Молитву твердила. Все светлее становилось, все теплее. А хромала она все сильнее.

Может, ногу надо было как-то по-особому лечить, может, все дело было в зашибленном позвоночнике, может, в покалеченном, проколотом нерве, она не знала, и теперь ее это мало волновало: она ничего не стремилась узнать или поправить, что связано было с нею самой. Люди видели ее, улыбались ей и кланялись ей. Люди благословляли ее, она прижималась губами к благословляющей руке, и этого было довольно. Что случилось с временем? Оно будто перестало течь. Сестра Васса рассказывала ей взахлеб о том, как Патриарх Иерусалимский, заходя в святую Кувуклию во храме Гроба Господня, видит, как возжигаются на медном широком столе крохотные ярко-синие шарики, как собирается этот рассыпанный свет, синее небесное зерно в огненные комки, и как дрожащей рукой Патриарх подносит к Благодатному Огню первую свечу; Вера слушала, верила и не верила, а потом, глядя в восторженное, как на исповеди, лицо монашки, спрашивала: «А откуда ты, ты-то все это знаешь?» Васса пожимала плечами. Ее веселые веснушки светились золотым зерном. «Это знают все! И уже очень давно!»

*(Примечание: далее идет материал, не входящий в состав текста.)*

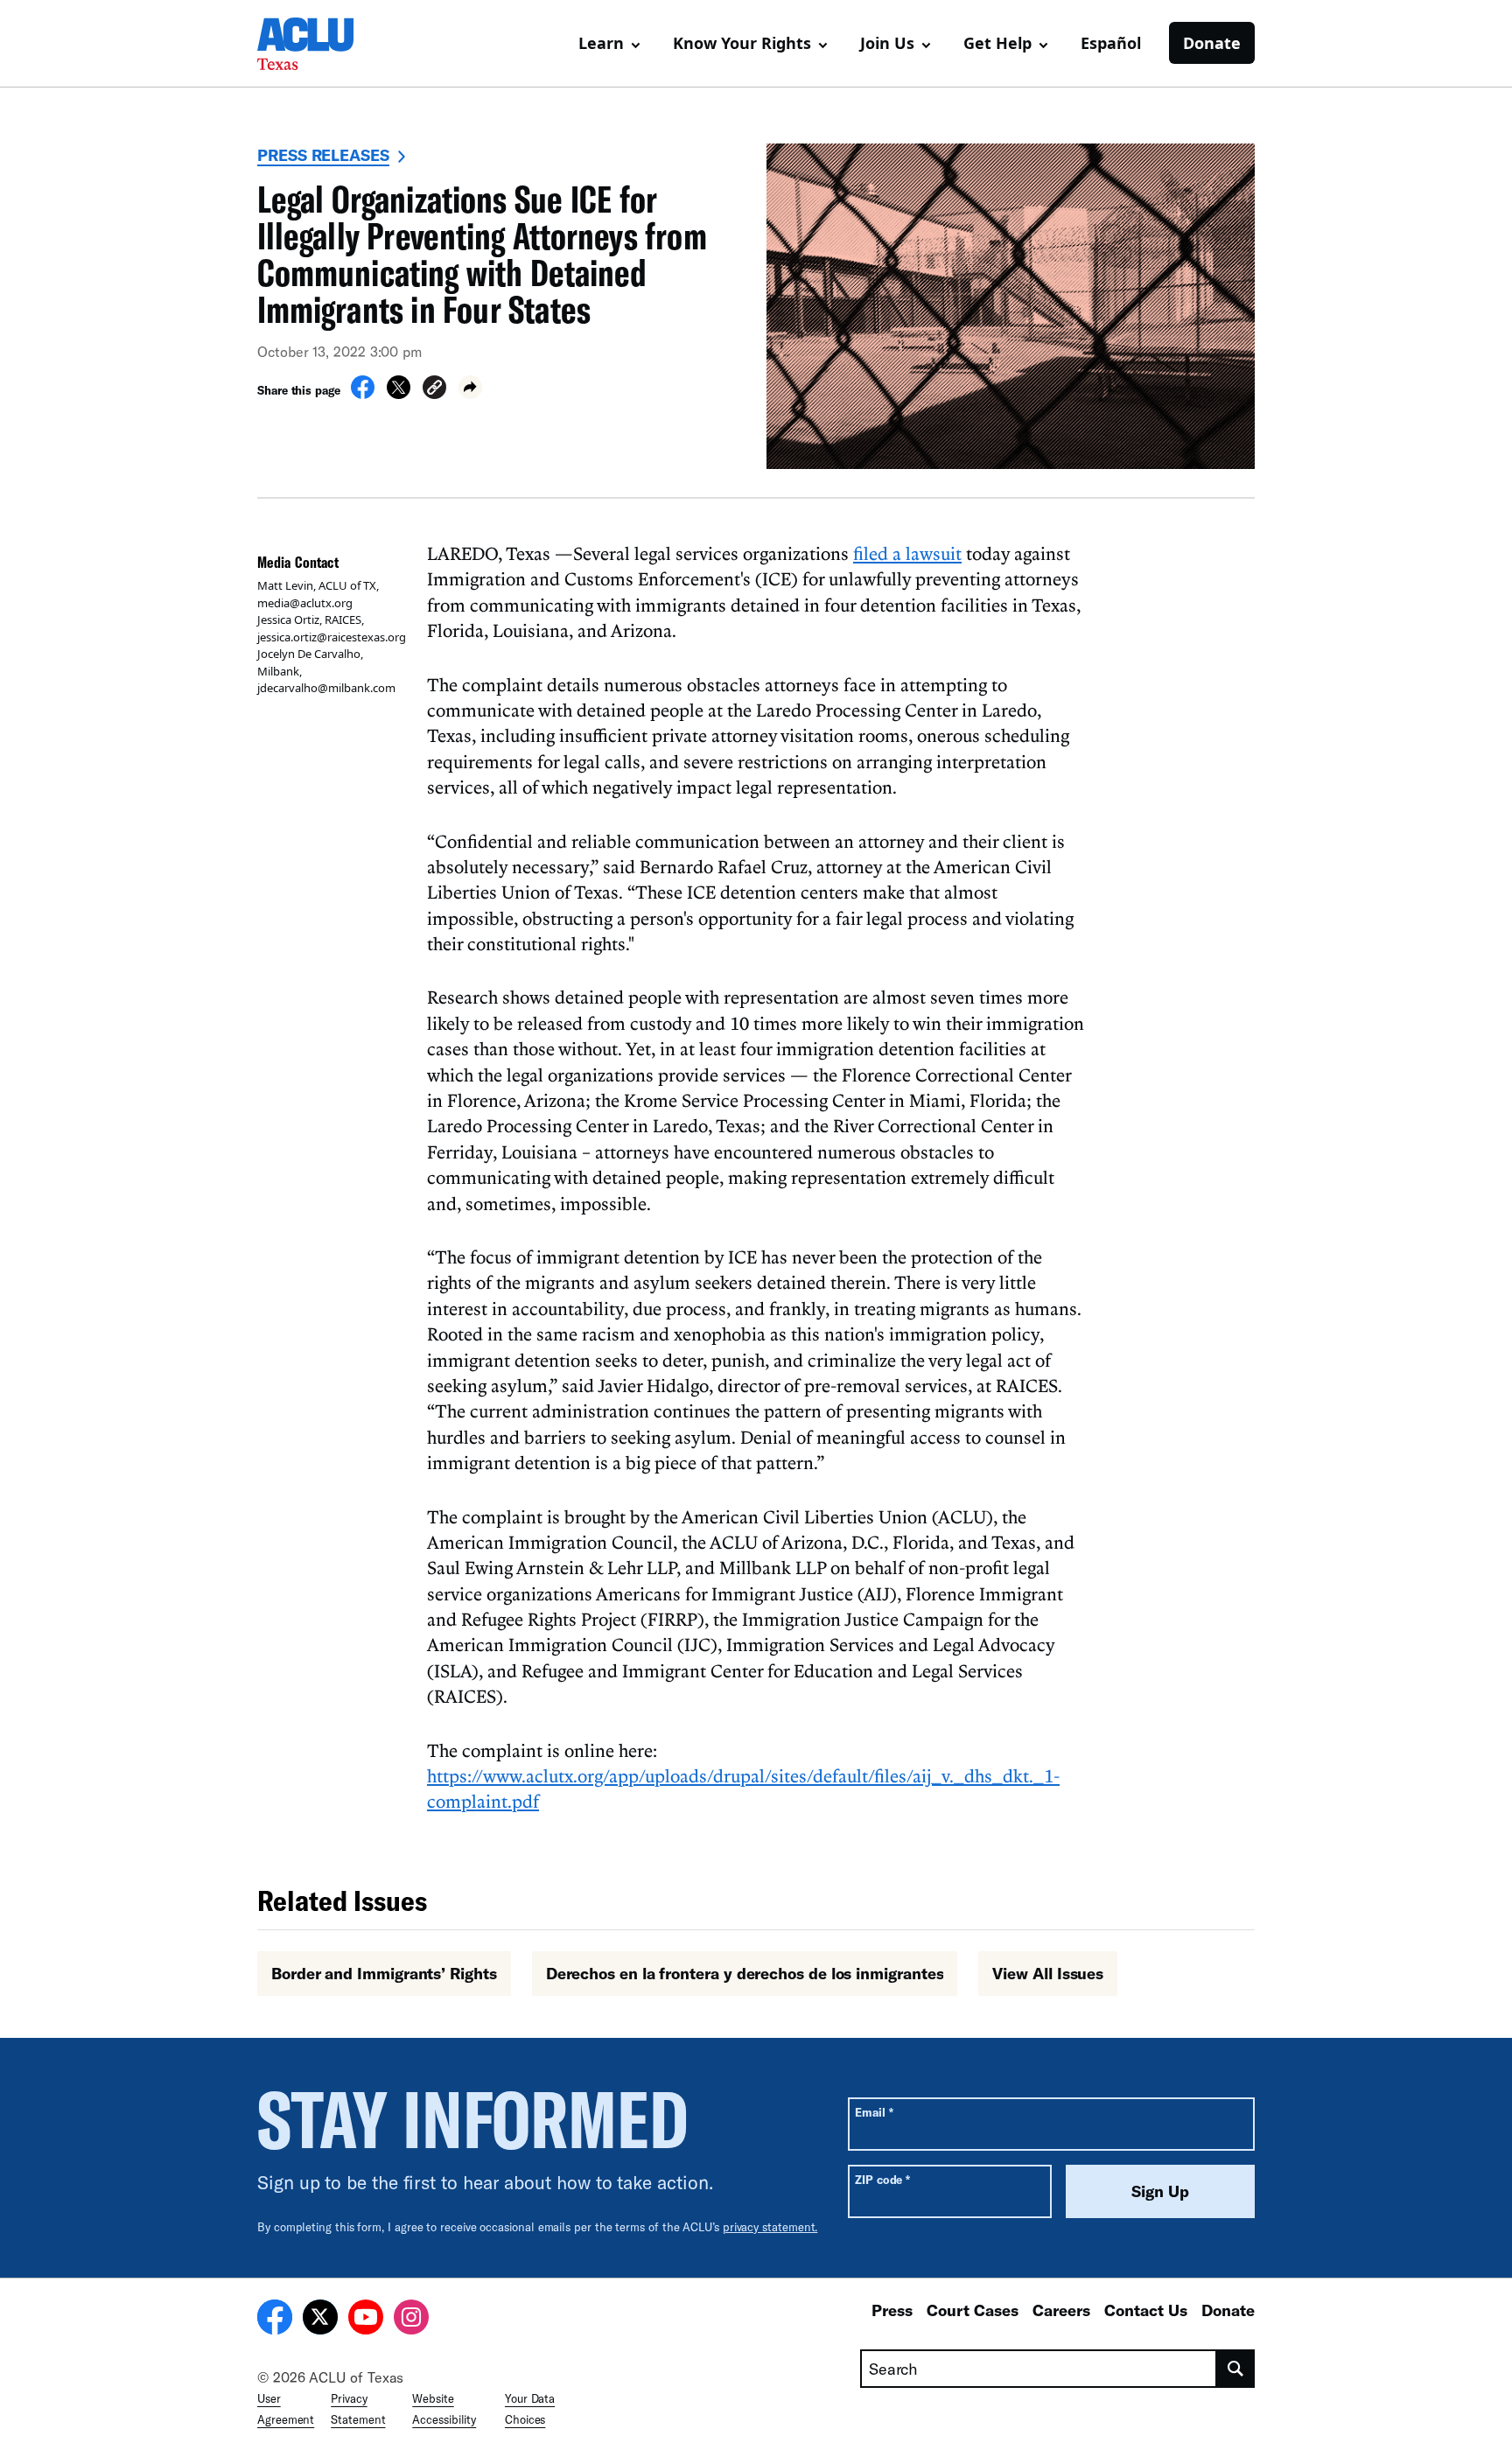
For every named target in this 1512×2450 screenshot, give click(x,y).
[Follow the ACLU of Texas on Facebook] (274, 2320)
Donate (1212, 42)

Слово «давно» Вере надо было осознать вновь. Она пыталась вспомнить Сибирь — и не могла. Зажмуривалась, представляла себе Красноярск — и не видела ничего, кроме сутемной метелицы, закрывающей от ее взгляда улицы, горы, дворы и пристани, вмерзшие в лед. Сестра Васса, по ее просьбе, рассказывала ей о всевозможных святых. Потом они беседовали о земной жизни Христа. Вера никак взять в толк не могла, как же так: есть Бог — и Он попускает войны, голод, убийство детей, убийство матерей?

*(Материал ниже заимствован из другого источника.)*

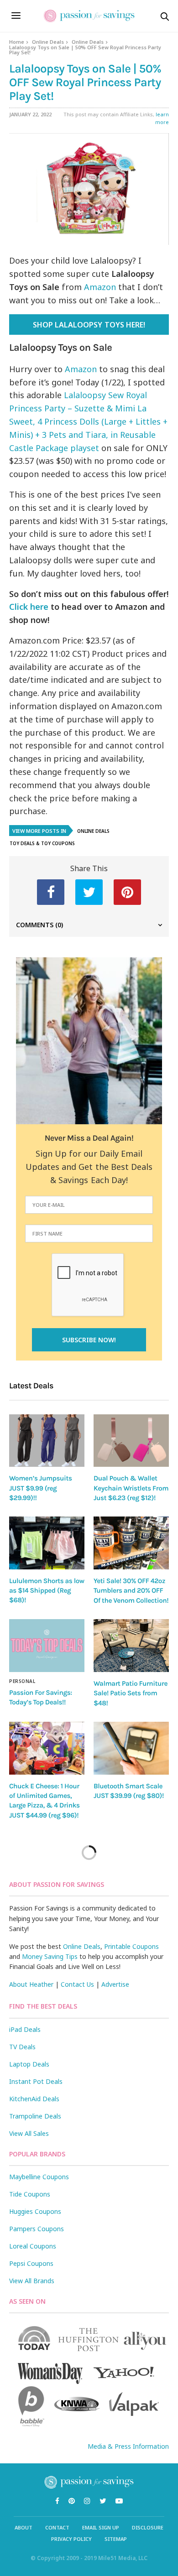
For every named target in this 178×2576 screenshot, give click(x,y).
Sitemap (116, 2538)
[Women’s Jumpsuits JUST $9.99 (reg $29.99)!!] (46, 1440)
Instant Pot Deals (36, 2081)
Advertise (115, 1984)
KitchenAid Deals (34, 2098)
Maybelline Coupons (39, 2176)
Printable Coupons (131, 1946)
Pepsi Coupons (31, 2263)
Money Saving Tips (50, 1956)
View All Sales (29, 2133)
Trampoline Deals (35, 2116)
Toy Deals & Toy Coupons (42, 843)
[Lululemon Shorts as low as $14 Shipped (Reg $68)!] (46, 1543)
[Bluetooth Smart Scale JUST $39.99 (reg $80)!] (131, 1748)
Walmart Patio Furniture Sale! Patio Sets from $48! (131, 1693)
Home (16, 41)
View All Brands (31, 2280)
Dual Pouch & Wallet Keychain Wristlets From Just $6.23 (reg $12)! (131, 1488)
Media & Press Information (128, 2446)
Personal (22, 1681)
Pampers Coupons (36, 2228)
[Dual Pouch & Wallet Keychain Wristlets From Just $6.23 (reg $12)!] (131, 1440)
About (23, 2527)
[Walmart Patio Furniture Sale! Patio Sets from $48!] (131, 1645)
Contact (57, 2527)
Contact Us (77, 1984)
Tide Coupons (29, 2194)
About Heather (31, 1984)
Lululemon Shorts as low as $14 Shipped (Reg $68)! (46, 1591)
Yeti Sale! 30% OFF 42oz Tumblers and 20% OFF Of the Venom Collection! (131, 1591)
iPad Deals (25, 2029)
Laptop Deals (29, 2064)
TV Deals (22, 2046)
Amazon (100, 286)
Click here (28, 606)
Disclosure (147, 2527)
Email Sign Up (100, 2527)
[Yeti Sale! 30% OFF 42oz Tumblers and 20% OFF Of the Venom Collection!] (131, 1543)
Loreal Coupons (32, 2246)
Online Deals (48, 41)
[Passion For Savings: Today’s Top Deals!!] (46, 1645)
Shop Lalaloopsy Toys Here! (89, 325)
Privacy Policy (71, 2538)
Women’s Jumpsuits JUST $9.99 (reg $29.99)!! (40, 1488)
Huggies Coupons (35, 2211)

— Васса, — тихо говорила Вера, сидя перед Вассой на холодном полу кельи, а Васса в это время старательно штопала побитые молью старые тряпки, чтобы отправить их бедным в приют, — ну почему все так? Почему вот в том месте… — Она не договаривала: в той синагоге. — Взяли и всех перебили? А? Ну что людей разбирает изнутри? Кто жрет их? Какой вирус? Жестокость?

Васса поднесла ветхую ткань ко рту и перегрызла нитку.

— Жестокость, — размеренно повторила за Верой. — Жестокость! Да разве ж от нее улизнешь! Она везде. Я об этом тоже думала… Вот представь! — Она бросила шитье на колени. — Вот вдруг улетели мы в космос. И долго-долго там скитались. Ну, за это время на земле прошло Бог знает сколько времени. И вот мы прилетаем. А здесь все другое. Все-все! И мы идем по новой земле… и вот чудеса… все такие добрые! Добренькие! Все — благостные! Никто никого не убивает! И даже не бьет! Понимаешь, даже не бьет!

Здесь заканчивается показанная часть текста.